* Work to do
1/ Update the records from the line that has "Task: Open Save button's dropdown arrow" through the end of the records, changing "marketing channel" to "sales channel" and leaving everything else unchanged. Return only those lines.
2/ Could you carry the biography of E. W. Stephens forward from its last sentence?

Edwin William Stephens or E. W. Stephens (1849–1931) was an American publisher, journalist, and prominent leader in civic and religious affairs from Columbia, Missouri. He founded E.W. Stephens Publishing Company and published a daily newspaper known as the Columbia Herald. A prominent Baptist, he was president of the Southern Baptist Convention. In 1911 he chaired the committee that designed and built the Missouri State Capitol. He served president of the board of curators of both the University of Missouri and Stephens College, the latter being named after his father James Stephens.

Biography
Edwin William Stephens was born in into a prominent family in Columbia, Missouri on January 21, 1849. He graduated from the University of Missouri in 1867. He was hired by William Switzler, publisher of the Missouri Statesman. In 1870 he went into business for himself, eventually founding the Columbia Herald, which became famous as "America's model weekly." He also founded the E.W. Stephens Publishing Company.  Stephens served as president of the board of curators for both the University of Missouri and Stephens College, which was named after his father James L. Stephens. In 1890 he was president of the Missouri Press Association where he would advocate for the creation of the Missouri State Historical Society and became its first president in 1898. His relationship with Walter Williams, who he employed at the Herald, would lead to the creation of the world's first school of journalism: the Missouri School of Journalism. Stephens chaired the commission responsible for the design and construction of the current Missouri State Capitol.

* Dataset rows
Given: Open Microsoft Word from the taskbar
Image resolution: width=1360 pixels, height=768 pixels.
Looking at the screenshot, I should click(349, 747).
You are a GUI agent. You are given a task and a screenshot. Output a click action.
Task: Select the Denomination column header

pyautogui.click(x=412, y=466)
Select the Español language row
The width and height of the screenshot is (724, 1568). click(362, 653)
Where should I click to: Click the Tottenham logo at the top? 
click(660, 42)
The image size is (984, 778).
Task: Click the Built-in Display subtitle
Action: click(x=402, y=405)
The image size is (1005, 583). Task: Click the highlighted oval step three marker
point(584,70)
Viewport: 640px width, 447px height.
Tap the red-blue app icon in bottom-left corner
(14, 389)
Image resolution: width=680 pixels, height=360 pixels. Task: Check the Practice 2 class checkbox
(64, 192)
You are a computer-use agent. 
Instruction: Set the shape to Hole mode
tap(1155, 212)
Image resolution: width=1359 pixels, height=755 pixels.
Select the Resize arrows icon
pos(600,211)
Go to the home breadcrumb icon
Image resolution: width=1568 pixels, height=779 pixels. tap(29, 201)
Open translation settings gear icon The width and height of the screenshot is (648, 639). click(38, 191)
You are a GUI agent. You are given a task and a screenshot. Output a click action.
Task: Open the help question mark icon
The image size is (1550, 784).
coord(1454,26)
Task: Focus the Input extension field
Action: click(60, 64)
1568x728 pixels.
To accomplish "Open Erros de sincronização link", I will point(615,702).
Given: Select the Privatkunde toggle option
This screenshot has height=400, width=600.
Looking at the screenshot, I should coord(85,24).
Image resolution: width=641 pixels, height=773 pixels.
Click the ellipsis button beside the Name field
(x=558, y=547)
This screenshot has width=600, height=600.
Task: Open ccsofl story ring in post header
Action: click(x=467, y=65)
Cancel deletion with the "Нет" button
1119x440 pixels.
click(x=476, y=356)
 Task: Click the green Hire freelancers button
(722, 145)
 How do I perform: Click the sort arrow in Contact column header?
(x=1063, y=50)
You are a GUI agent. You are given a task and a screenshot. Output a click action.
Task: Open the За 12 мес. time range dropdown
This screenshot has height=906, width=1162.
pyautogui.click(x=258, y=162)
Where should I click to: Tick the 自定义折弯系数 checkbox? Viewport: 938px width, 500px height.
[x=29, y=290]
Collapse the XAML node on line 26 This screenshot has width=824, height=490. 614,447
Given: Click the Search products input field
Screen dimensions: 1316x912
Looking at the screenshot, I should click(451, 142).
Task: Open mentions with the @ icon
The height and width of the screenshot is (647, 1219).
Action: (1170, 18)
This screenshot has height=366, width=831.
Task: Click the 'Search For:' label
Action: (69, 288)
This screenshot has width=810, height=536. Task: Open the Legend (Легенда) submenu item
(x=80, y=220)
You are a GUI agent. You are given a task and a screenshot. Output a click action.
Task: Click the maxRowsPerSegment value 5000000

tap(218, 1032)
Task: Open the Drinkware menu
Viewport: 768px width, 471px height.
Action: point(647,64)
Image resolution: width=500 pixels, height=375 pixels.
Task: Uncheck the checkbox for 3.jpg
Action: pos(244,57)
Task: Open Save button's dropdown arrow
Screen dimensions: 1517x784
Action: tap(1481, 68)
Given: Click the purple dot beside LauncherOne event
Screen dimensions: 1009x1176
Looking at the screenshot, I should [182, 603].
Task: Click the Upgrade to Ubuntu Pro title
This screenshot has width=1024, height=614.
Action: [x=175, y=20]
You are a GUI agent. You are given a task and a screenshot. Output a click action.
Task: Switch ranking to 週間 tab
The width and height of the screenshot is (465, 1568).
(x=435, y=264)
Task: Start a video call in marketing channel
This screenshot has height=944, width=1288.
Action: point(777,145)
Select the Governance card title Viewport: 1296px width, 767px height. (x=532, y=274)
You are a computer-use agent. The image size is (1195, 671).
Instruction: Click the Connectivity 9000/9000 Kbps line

* Results of the tasks
1/
Task: Open Save button's dropdown arrow
Screen dimensions: 1517x784
Action: tap(1481, 68)
Given: Click the purple dot beside LauncherOne event
Screen dimensions: 1009x1176
Looking at the screenshot, I should [182, 603].
Task: Click the Upgrade to Ubuntu Pro title
This screenshot has width=1024, height=614.
Action: [x=175, y=20]
You are a GUI agent. You are given a task and a screenshot. Output a click action.
Task: Switch ranking to 週間 tab
The width and height of the screenshot is (465, 1568).
(x=435, y=264)
Task: Start a video call in sales channel
This screenshot has height=944, width=1288.
Action: point(777,145)
Select the Governance card title Viewport: 1296px width, 767px height. (x=532, y=274)
You are a computer-use agent. The image size is (1195, 671).
Instruction: Click the Connectivity 9000/9000 Kbps line

2/
He was a lifelong member and leader of First Baptist Church in Columbia. He died at his home on May 21, 1931, and is buried in the Columbia Cemetery.

See also
Boone County Historical Society
List of Southern Baptist Convention affiliated people
Southern Baptist Convention
Southern Baptist Convention Presidents

References

1849 births
1931 deaths
Stephens College people
Journalists from Missouri
American publishers (people)
University of Missouri alumni
University of Missouri curators
Writers from Columbia, Missouri
Burials at Columbia Cemetery (Columbia, Missouri)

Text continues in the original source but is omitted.